Aurora type yellow and light blue at 2:20


----------



## BlueSunshine (Jul 13, 2014)

Some type of zebra???

Do these look similar??


----------



## JustinR (Oct 10, 2017)

BlueSunshine said:


> Some type of zebra???
> 
> Do these look similar??
> View attachment 3
> ...


Yes that does look very similar. What kind of zebra are those?


----------



## BlueSunshine (Jul 13, 2014)

These are some of our metriaclima sp. blue dolphin manda....aka giant demasoni. The males get about 7" in length and a little darker when not excited. I'm not saying this is what it is, it just looks similar.
Noki has a good suggestion also, some type of cynotilapia.
So many look a likes. This is why buying fish with no name and trying to identify them later is just about impossible.

Here is a pic of a female manda strutting her stuff.


----------



## BlueSunshine (Jul 13, 2014)

Metriaclima sp. ''Dolphin'' Manda......not blue dolphin. Sorry about the typo.


----------



## noki (Jun 13, 2003)

Found this from the video makers of the type of spectacular male at 1:47 in the video which they name as Cynotilapia zebroides "Masimbwe Islet"

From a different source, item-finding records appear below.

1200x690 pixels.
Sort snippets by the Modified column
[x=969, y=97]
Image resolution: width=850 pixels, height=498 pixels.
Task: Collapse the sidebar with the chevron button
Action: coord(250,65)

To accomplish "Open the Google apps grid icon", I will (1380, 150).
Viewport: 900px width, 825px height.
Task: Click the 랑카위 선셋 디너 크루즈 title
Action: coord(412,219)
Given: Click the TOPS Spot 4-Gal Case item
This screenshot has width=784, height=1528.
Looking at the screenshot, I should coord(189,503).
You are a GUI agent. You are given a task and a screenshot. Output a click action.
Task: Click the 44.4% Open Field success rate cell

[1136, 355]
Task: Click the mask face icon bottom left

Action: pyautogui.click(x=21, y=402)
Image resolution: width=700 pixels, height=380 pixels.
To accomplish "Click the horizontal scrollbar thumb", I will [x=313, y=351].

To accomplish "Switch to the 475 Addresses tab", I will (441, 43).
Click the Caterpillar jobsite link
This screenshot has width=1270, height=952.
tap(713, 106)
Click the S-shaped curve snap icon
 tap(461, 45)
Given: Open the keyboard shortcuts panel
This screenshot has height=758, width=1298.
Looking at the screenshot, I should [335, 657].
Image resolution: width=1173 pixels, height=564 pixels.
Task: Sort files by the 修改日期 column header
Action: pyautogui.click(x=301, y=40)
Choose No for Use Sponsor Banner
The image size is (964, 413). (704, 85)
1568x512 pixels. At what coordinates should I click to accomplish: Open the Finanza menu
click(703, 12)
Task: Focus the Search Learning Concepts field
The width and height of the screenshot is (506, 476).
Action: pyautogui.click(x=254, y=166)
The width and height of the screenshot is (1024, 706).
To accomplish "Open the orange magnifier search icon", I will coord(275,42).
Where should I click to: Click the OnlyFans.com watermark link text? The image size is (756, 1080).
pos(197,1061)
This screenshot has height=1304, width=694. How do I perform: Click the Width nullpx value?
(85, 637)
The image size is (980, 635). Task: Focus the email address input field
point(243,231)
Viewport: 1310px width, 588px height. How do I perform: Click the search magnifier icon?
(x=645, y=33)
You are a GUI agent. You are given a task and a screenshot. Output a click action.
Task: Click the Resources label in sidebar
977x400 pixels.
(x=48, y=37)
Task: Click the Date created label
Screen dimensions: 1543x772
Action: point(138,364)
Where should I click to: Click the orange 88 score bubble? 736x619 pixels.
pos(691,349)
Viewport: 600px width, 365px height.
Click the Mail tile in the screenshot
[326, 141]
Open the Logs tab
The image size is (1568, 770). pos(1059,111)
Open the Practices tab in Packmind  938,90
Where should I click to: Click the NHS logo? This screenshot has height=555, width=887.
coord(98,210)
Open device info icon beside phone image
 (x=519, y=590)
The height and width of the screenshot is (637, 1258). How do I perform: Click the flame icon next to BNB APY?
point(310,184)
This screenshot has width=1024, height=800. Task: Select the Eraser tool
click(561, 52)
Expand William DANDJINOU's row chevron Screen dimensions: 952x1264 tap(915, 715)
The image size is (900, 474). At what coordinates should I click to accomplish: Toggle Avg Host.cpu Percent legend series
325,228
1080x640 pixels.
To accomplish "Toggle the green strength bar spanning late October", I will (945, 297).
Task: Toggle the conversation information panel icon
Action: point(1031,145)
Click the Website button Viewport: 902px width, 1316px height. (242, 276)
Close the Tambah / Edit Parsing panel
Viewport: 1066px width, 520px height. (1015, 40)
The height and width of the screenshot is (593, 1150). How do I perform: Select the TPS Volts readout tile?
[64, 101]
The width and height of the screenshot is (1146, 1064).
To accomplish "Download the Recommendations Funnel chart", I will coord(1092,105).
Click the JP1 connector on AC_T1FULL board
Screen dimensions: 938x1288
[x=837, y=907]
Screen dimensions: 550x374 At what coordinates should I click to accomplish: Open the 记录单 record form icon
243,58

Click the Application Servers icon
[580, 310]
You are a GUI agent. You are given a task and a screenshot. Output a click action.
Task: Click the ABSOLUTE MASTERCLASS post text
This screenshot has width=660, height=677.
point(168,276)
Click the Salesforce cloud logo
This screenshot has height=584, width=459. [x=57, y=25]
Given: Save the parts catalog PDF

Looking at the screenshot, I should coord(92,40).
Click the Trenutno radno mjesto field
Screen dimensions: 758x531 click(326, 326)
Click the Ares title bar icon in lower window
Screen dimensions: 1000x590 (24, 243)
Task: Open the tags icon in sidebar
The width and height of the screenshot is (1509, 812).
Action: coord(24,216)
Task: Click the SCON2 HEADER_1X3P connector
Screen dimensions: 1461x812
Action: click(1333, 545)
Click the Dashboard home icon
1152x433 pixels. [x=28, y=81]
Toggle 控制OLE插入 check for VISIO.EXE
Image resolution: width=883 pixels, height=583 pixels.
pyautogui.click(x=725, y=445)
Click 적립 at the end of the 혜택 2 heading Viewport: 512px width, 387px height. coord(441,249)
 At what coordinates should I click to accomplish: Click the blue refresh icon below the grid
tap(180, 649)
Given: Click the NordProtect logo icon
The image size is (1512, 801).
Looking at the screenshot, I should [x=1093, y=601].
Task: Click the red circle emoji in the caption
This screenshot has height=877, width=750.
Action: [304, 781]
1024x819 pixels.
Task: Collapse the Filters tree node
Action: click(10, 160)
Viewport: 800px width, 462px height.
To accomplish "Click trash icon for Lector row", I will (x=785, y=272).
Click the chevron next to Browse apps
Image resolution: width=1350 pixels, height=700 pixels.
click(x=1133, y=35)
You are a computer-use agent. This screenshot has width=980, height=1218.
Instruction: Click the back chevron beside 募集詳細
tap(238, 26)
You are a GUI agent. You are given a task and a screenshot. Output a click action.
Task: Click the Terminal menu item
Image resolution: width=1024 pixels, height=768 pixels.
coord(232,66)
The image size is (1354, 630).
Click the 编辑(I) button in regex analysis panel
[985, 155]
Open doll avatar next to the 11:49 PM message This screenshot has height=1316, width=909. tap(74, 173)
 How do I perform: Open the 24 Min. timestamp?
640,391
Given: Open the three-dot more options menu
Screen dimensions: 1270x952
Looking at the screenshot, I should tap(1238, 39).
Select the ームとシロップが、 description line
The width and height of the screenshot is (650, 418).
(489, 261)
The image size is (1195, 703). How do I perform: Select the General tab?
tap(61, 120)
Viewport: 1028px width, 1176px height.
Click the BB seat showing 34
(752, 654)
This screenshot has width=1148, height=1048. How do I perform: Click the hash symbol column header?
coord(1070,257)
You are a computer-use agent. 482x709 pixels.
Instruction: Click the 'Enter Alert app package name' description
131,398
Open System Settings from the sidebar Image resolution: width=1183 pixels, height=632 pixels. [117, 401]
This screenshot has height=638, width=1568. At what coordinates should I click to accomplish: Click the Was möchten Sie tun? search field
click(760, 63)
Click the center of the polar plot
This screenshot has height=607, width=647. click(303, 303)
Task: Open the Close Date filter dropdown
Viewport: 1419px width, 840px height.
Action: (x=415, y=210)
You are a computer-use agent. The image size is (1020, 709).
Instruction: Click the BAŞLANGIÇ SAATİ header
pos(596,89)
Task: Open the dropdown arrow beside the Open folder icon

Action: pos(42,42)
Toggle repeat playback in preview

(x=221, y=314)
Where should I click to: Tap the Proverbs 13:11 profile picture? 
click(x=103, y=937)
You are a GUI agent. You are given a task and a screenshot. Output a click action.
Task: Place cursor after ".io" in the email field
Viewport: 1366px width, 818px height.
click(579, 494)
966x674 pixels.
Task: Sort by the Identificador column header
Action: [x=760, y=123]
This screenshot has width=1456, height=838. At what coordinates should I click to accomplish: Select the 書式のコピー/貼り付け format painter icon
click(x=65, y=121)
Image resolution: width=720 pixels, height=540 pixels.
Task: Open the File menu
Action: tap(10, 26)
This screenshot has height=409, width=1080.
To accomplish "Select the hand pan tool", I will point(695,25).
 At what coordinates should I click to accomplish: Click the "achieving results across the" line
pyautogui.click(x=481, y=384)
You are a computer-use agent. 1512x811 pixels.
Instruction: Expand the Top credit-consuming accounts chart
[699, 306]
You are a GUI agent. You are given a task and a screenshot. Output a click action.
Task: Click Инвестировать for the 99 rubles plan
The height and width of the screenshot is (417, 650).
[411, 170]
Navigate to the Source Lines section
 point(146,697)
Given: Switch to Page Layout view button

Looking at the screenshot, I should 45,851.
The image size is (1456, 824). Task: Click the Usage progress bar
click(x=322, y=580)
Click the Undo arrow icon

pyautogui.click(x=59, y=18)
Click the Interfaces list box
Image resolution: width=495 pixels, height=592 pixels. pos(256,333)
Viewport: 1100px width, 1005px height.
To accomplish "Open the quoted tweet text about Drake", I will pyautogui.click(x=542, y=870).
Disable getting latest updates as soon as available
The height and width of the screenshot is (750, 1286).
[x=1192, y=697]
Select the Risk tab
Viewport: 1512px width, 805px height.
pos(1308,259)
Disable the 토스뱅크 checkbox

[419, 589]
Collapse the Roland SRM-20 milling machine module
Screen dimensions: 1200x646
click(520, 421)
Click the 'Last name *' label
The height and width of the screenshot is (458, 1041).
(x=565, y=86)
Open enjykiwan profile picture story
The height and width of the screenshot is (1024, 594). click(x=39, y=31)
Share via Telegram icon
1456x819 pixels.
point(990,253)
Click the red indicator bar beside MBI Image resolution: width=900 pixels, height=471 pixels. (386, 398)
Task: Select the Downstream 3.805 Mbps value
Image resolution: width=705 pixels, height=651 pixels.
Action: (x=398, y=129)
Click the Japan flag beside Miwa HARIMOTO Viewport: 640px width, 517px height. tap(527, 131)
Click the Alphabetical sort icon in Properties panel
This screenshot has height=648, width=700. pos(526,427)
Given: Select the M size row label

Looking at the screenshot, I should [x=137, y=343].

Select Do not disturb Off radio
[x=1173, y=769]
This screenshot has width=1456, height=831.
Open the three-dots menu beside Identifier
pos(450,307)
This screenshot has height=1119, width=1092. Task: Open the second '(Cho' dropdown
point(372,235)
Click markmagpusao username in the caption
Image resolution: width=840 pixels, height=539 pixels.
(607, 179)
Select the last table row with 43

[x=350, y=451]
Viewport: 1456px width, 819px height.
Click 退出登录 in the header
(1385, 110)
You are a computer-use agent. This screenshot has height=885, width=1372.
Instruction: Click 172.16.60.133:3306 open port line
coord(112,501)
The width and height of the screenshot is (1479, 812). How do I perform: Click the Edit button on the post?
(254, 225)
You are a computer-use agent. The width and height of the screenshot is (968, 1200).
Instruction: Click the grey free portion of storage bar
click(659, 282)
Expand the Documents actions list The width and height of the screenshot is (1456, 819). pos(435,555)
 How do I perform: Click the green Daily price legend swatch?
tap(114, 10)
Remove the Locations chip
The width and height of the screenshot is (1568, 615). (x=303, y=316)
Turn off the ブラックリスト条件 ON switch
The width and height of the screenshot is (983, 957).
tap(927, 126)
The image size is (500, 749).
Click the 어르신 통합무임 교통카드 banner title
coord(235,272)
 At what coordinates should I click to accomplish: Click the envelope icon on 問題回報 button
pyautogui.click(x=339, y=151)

__ https://twitter.com/i/web/status/676444473505792000
The Cynotilapia has the BB and black dorsal, while the Metriaclima BB Zebra has a light blue dorsal, and the Elongatus has a yellow tail. Those differences are how they can tell each other apart in nature. If you don't know where the fish come from it gets very confusing to ID.


----------